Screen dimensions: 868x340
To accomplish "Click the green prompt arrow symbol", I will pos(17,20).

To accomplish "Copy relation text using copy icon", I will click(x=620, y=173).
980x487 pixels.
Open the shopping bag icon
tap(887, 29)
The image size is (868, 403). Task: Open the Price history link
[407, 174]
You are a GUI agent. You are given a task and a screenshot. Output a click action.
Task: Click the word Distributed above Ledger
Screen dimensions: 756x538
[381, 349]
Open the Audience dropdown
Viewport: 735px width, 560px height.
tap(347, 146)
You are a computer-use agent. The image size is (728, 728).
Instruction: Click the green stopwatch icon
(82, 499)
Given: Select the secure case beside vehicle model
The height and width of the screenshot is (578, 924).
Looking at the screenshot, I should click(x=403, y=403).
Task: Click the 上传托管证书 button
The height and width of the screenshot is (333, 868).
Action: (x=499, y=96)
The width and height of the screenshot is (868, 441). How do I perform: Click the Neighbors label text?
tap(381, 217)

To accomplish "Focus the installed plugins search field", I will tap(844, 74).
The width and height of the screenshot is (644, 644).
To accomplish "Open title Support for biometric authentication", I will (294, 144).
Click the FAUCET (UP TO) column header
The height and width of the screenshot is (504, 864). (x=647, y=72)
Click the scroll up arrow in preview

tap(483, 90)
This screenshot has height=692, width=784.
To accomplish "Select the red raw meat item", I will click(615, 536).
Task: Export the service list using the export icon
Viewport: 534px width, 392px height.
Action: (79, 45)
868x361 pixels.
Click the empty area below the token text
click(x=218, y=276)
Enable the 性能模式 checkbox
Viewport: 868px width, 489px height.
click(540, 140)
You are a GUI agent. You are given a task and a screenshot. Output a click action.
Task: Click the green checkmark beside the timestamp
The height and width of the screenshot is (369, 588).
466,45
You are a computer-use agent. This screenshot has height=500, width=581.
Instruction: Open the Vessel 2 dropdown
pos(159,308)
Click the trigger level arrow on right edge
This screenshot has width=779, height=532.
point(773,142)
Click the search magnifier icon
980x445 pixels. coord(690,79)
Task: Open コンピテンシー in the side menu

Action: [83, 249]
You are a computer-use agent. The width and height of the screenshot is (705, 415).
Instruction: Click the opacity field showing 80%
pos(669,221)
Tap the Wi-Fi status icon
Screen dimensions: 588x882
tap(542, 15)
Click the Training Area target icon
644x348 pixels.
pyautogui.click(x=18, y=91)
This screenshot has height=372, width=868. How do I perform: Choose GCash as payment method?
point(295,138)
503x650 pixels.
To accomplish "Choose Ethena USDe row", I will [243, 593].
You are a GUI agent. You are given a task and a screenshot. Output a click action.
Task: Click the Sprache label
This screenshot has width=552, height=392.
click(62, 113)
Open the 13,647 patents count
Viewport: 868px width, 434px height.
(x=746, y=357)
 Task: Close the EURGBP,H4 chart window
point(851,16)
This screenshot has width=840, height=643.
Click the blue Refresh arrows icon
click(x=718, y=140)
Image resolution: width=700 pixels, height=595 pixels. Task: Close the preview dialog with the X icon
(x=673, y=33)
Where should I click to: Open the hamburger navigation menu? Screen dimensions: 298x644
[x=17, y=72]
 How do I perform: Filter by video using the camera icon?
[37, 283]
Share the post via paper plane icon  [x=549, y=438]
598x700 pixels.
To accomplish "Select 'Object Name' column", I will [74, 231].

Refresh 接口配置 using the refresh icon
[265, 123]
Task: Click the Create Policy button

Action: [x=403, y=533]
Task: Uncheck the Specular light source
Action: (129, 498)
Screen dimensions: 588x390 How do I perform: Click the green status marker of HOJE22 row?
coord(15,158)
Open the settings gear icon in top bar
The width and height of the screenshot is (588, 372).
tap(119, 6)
● ● ● ● ●
— TASK GOAL —
Go through the listing and copy each line that includes the string "beside".

— THE ANSWER —
Given: Select the secure case beside vehicle model
Task: Click the green checkmark beside the timestamp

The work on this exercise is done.